Professor Aaron M. Williamson Jr., comes from humble beginnings. Born in Atlanta, Ga., and raised in South Florida, he knows all about being discriminated against. Although raised to not see color, his memories of his grandmother being ostracized from the black community are very vivid. The black community thought she was trying to be white because she was an interior decorator and she had helped Donald Trump with his properties down in South Florida.

Williamson grew up numb or desensitized to overt racism or discrimination and to combat that was to work hard in everything you do.

“Coming to Hawaii from Tampa Bay, Florida, was a breath of fresh air,” said Williamson.

What he saw was a bunch of different colors he knew he could probably fit in with. When he applied for the position of Accounting professor at Chaminade, his color didn’t matter. It was about what he brought to the table in accounting. Williamson could of taught math and economics but stuck with the true calling of his heart.

“I don’t think I could of worked in another department, the Accounting staff made me feel included,” said Williamson.

He’s referring to the university’s Accounting department’s close-knit small community with the Business School’s Dean Dr. Scott Schroeder and the camaraderie he has been a part of for the last three years. Williamson has been around the world teaching and has a background as a Certified Public Accountant. Williamson received his undergraduate degree at Florida Agricultural and Mechanical University majoring in Economics with a minor in Mathematics from 1998-2002. Totally unrelated to the job he’s doing here at CUH. He chose accounting because it gives him a teaching moments to pause, give a message and teach a lot of different angles where he can teach the whole student.

When he graduated from FAMU, he took a year off to volunteer at AmeriCorps Citi year in Detroit, Michigan with under privileged inner city youth in helping clean the city and provide programs for them.

He received his graduate degree in accounting at the University of Baltimore from 2004-2007. In between time he taught accounting at a community college in Tampa Bay, Florida, and worked at one of the biggest International Accounting firm with KPMG.

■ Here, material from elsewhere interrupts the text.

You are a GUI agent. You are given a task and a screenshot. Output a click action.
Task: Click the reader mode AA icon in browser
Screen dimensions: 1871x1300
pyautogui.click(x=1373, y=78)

Williamson knows the meaning of working hard and quite frankly has experienced some stereotypes in field of accounting. Coming to CUH and being a professor in accounting who happens to be black, certain characteristics were expected. Especially, him being a young Black male, he carried the world of Black culture on his shoulders according to them. Instead his favorite music is blue grass not hip-hop he said with a smile.

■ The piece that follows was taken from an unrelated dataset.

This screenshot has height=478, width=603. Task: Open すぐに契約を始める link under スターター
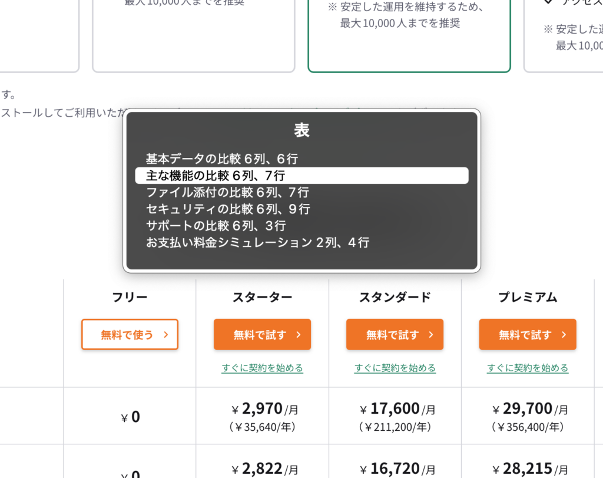[x=262, y=368]
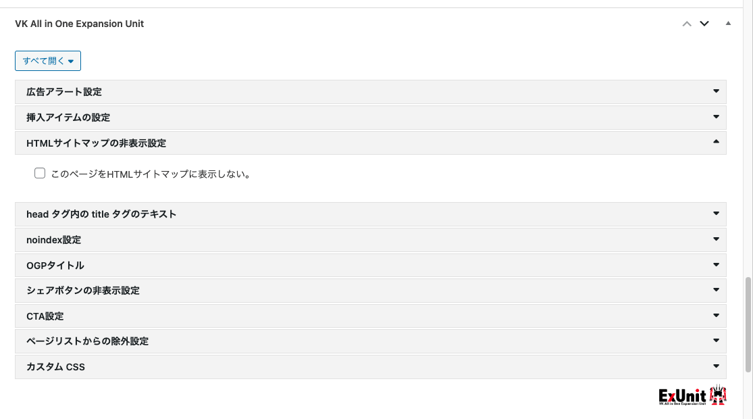
Task: Move VK All in One panel down
Action: point(704,24)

“People are surprised not because of the color of my skin, but accounting at big firms like KPMG has 1 percent of the entire organization made up of black folks,” said Williamson.

Williamson looks up and reflects that most people are astonished that he’s not only an accountant but he has CPA credentials as well.

In a world where too much is focused on color rather than a person’s background and experience, he knew he had a lot to offer CUH. Coming from KPMG, it was crazy and everyday there was so much pressure. When a person leaves public accounting, they’re sensitive to pressure and they do not like it. Williamson states, he can handle his own pressure but despise others trying to oppose pressure on him. He elaborates why he chose CUH over Hawaii Pacific University and the University of Hawaii.

“I chose CUH because big issues you deal with at bigger universities you won’t deal with at a faith-based smaller university,” said Williamson.

He wanted to target students that chose a university and he wanted to choose a university because they chose it. When he met with Dr. Scott Schroader, the Dean for the School of Business and Professor Richard Kido he was sold.

They were so welcoming and encouraging he was like, “Wow,” I need that support. CUH gave him the space to develop, perform, and encourage his own students. It was a perfect unspoken agreement that they would help Williamson develop, Williamson would help them develop and together they would all develop together in helping students in the accounting field.

It was a perfect fit for Williamson he felt at home and didn’t feel any type of underlining racism. That’s when he knew CUH was the place for him to grow.

Although, accounting is Biblically base with taxation, there are more lessons to be learned upon leaving Williamson’s classroom.

Darnell Fenderson, a junior from Cleveland, Ohio, is majoring in Business Administration reflects on Williamson as a professor.

“He’s a great professor, he pushes his students and doesn’t believe in making the work easier,” said Fenderson.

He continues to say that Williamson puts in as much work outside the classroom as he does inside the classroom.

“More than anything, more than the discipline of accounting, I want my students to be better people,” said Williamson.

Anything man made can be broken; he encourages them to go out there and be the best they can in whatever they’re doing.

“The goal is to be a positive impact on society in some way significantly for our future,” said Williamson.